What if it hadn’t been a mistake, driving out to the lake? What if I’d had to do it—if not that exact thing, then something similar. What if that restlessness I hadn’t been able to name had caused exactly what it was meant to cause?

That question I hadn’t asked Con, out by the lake, is my dad another of your old enemies? Or your old friends?

Between the dark thoughts inside my head and the leaping, glittery shadows my eyes saw, I had to stop. I was at the edge of Oldroy’s Park. I groped my way to a bench and sat down.

I sat there, and stared at the tree opposite me, and the way the rough ridges of its bark seemed to wiggle where they lay in shade. My thoughts were stuck on that night at the lake. I never liked coincidence much, but I hated the sense I was making now.

I watched the wiggling bark. It occurred to me that this was new. I’d been seeing into shadows, but merely what was there, as if there was a rather erratic light on it. This was something else. Which gave me something I could bear to think about, so I thought about it. A few more minutes passed and it seemed to me it was as if I was watching the tree breathing. I found a leaf in shadow, and looked at it for a while; it twinkled, as if with tiny starbursts, but rather than thinking ugh—weird, I kept watching, till there seemed to be a pattern. I thought, it’s as if I’m watching its pores opening and closing. I looked down at my hands. The shadows between the fingers gleamed like a banked fire.
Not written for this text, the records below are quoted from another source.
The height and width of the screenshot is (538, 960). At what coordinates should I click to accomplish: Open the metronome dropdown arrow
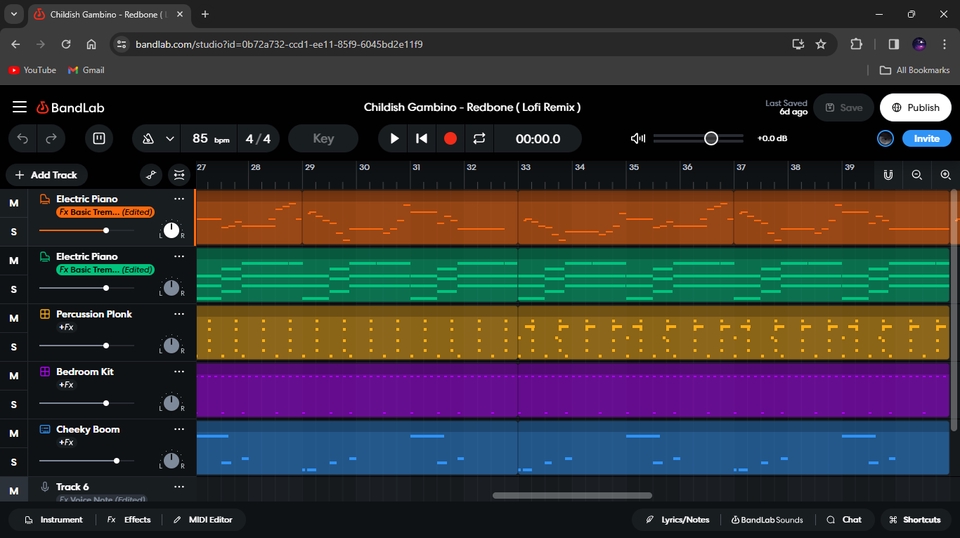170,138

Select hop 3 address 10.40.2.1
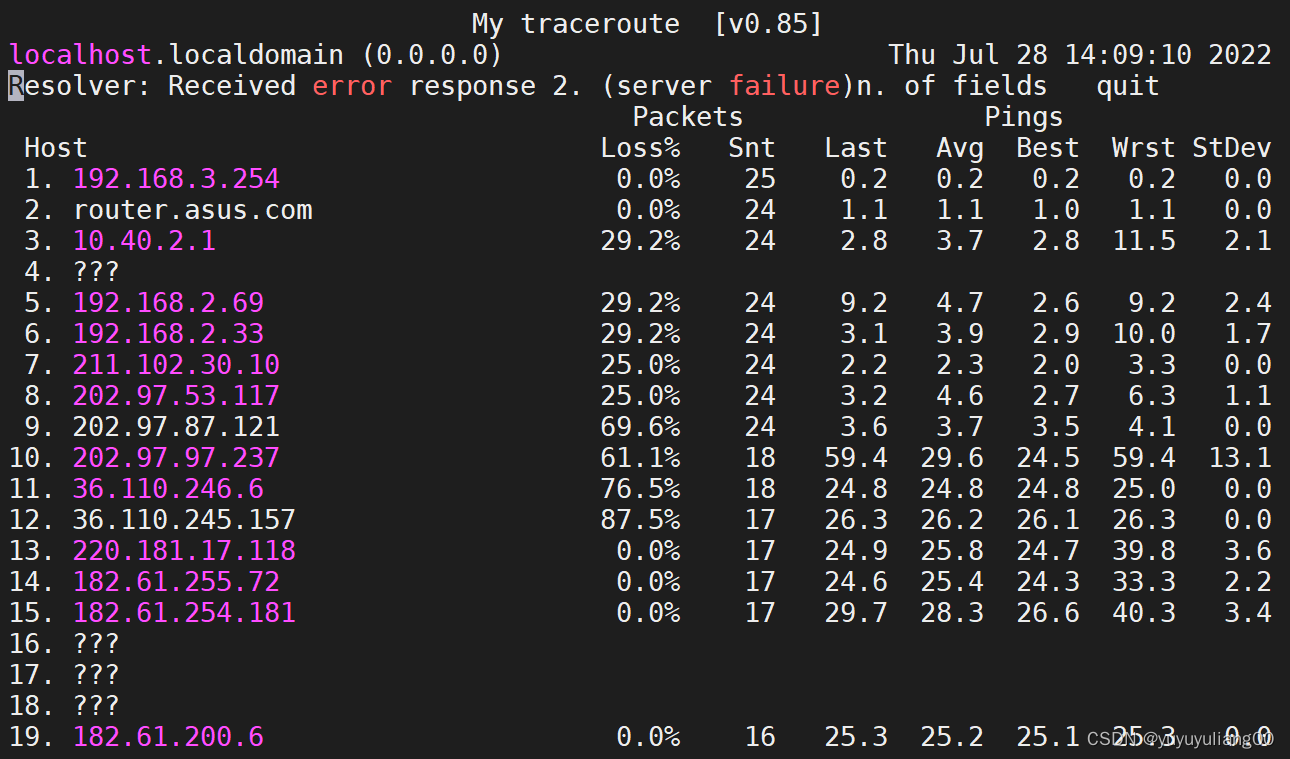pos(144,240)
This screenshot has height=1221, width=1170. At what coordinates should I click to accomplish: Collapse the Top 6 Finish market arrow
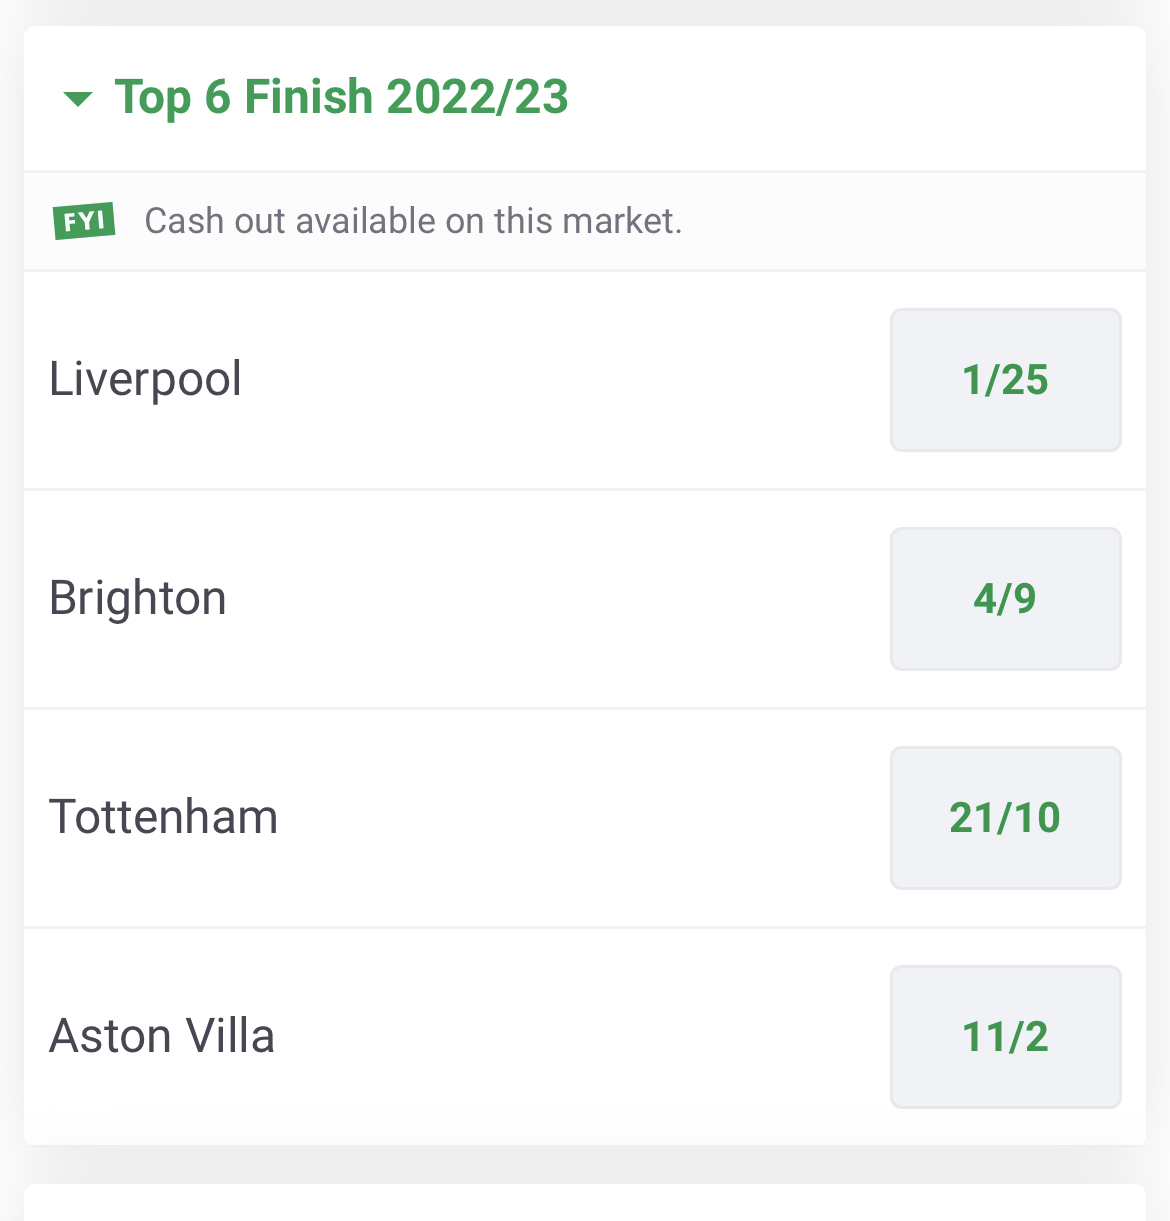(x=77, y=99)
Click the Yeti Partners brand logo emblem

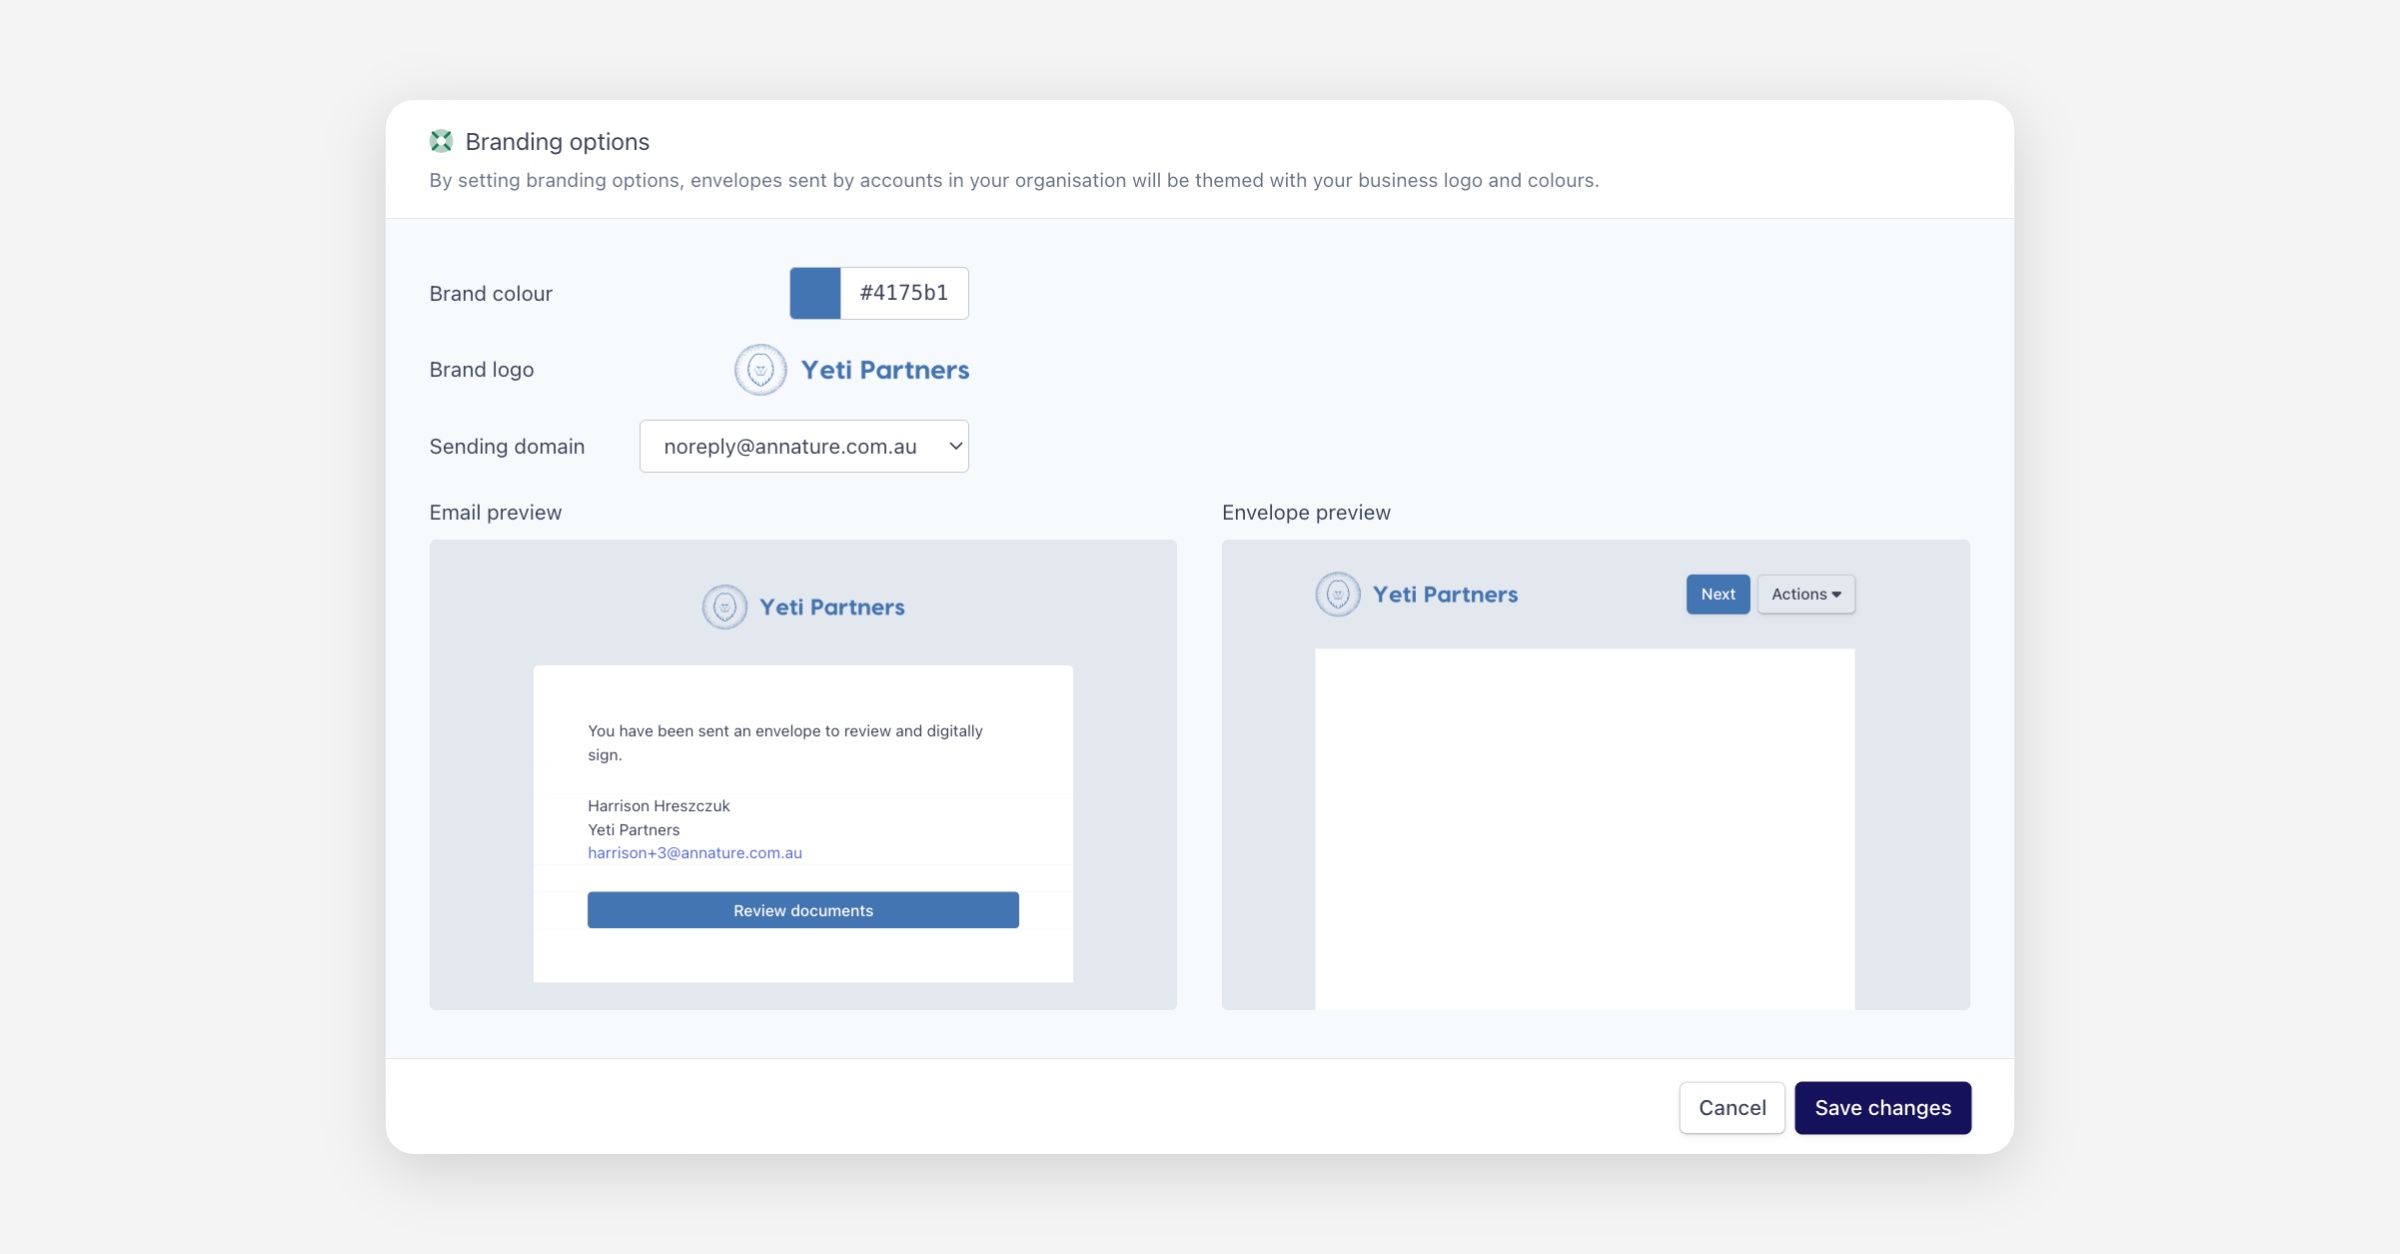pos(760,370)
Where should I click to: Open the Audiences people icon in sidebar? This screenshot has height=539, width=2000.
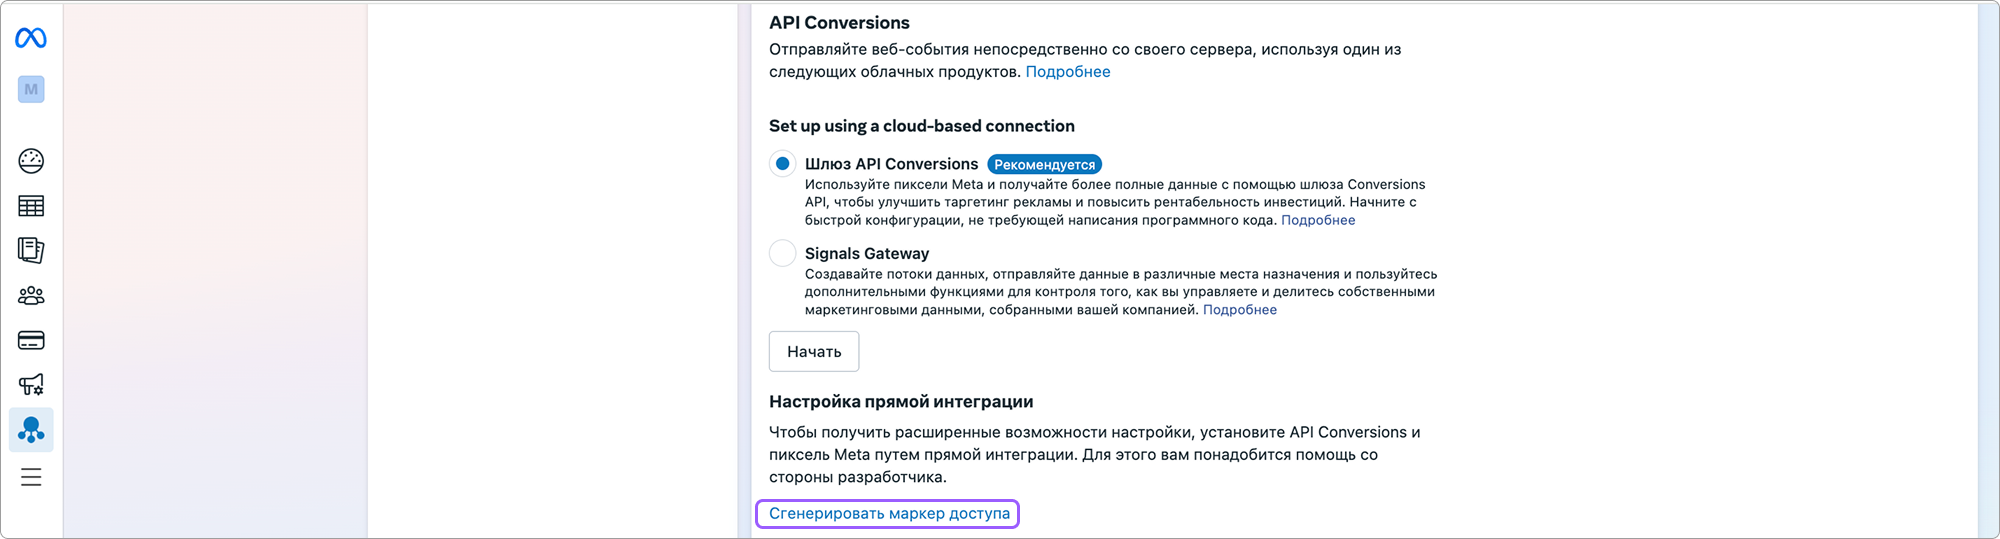point(31,296)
The tiny shadows laid by the veins on the backs of them were a tiny, flickering dark green edged with a tinier, even more flickering red. The daylight part of the veins looked as it always did. In the shadow places I could see the blood moving.

I was sitting in sunlight, not shade. I automatically chose sun if there was any sun to be had. I remembered the sun on my back the first morning at the lake, like the arm of a friend. I closed my eyes.

I heard the footsteps but I didn’t expect them to pause.

“Pardon me,” said a voice. “Are you all right?” ;

I opened my eyes. An old woman stood there, a little bent over, leaning on the handle of her two-wheeled shopping cart. “You look—tired,” she said. “Can I fetch you anything? There is a shop on the corner. And it has a pay phone. Can I call someone for you?”

She had a nice face. She would be someone you would be glad to have as a neighbor, or as a regular at the coffeehouse you and your family ran. I looked at the shadows that fell half across her face and saw…I don’t know how…that she was a partblood. And that something about my expression was maybe making her guess I might be going through finding that out about myself. And remembering how hard this was she was going to ask me, a total stranger, if I was all right.

I hauled myself back into the ordinary world, and the vision faded. The shadows that fell across her face reverted to being the usual, disorienting, see-through, funny-edged shadows I’d been seeing for a month. She smiled. “I’m sorry to disturb you. I—er—I thought you might perhaps—er—”

“Want to be disturbed?” I said. “Yes. Isn’t it…silly…how…upsetting…just thinking can be?”

“It’s not silly at all. The insides of our own minds are the scariest things there are.”

Scarier than vampires? I thought. Scarier than an affinity for vampires? Well. That was what she’d said, wasn’t it? What my mind contained was an affinity for vampires.